## Begin Material for the task
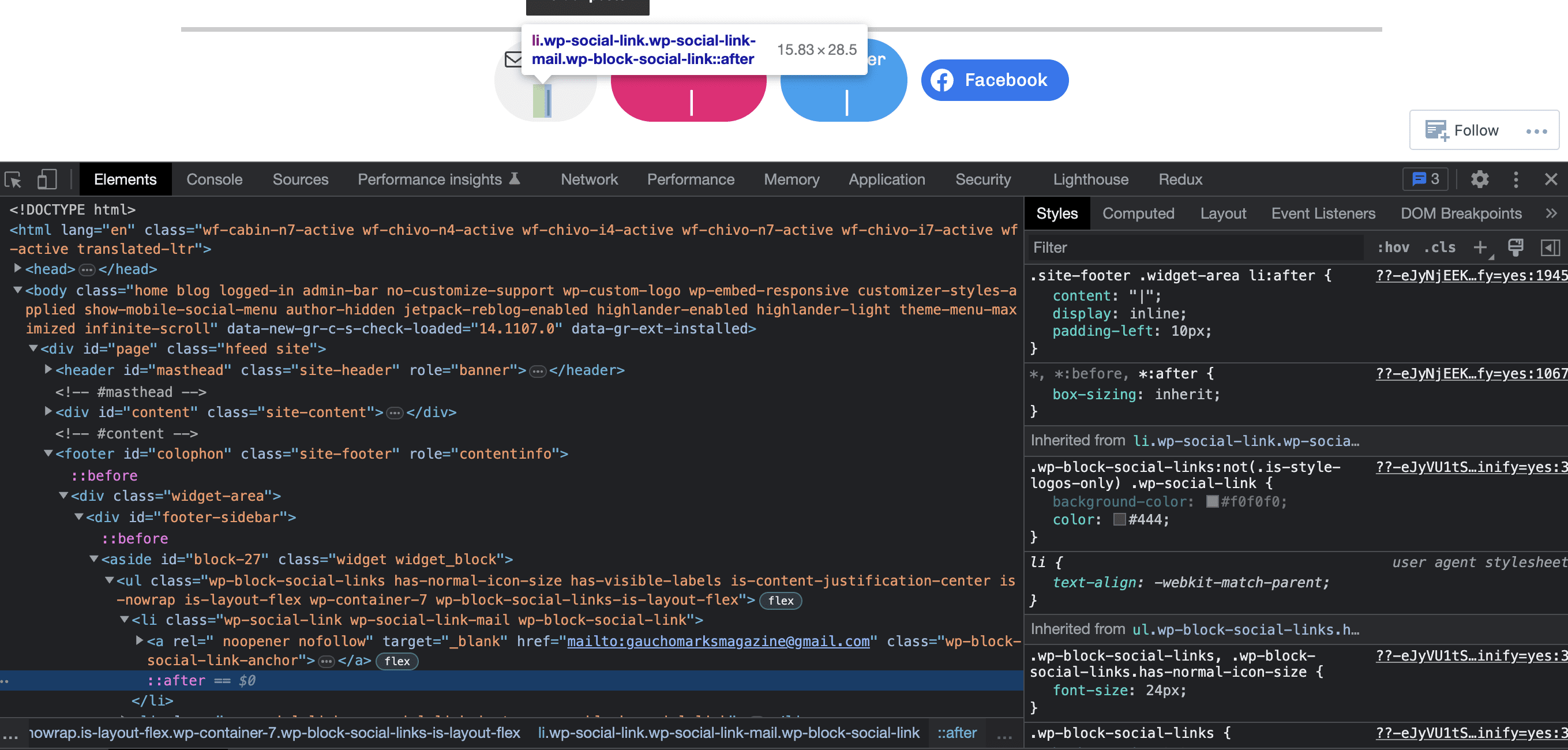Collapse the footer colophon element
The image size is (1568, 750).
[48, 453]

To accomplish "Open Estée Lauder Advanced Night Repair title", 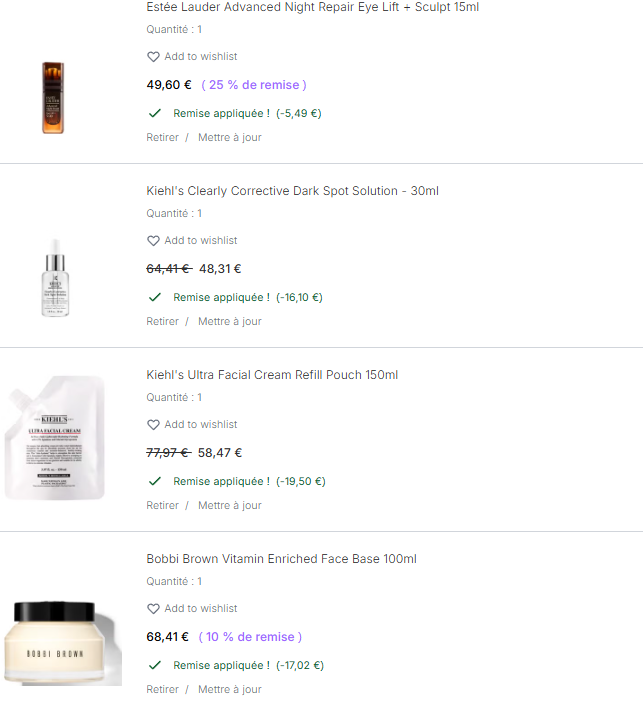I will pos(312,7).
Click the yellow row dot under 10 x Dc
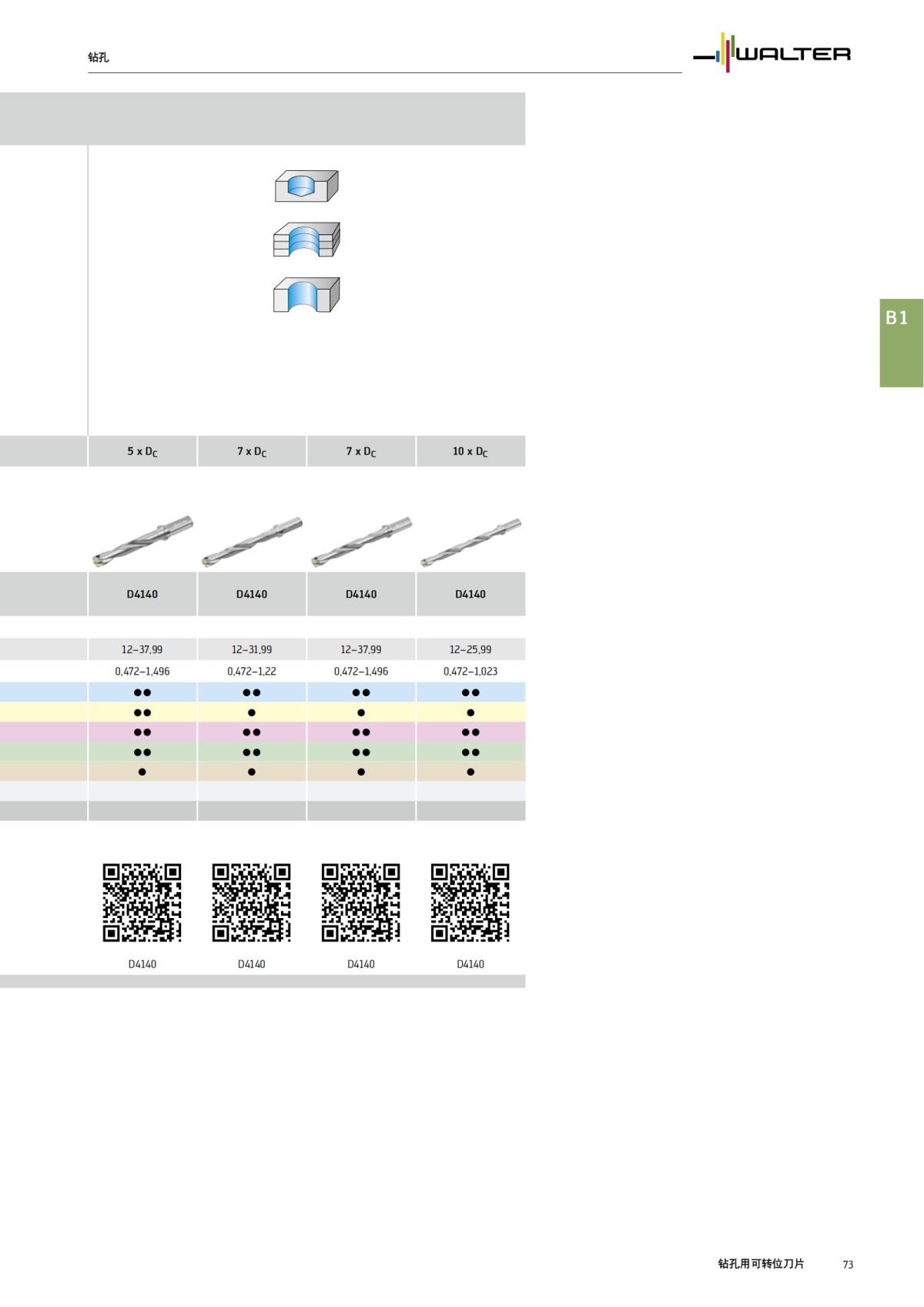 click(470, 712)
## End Material for the task
[Given task] Which lines in the entries above contain the string "yellow", with case counting? Return each of those lines in full.

[Finished answer]
Click the yellow row dot under 10 x Dc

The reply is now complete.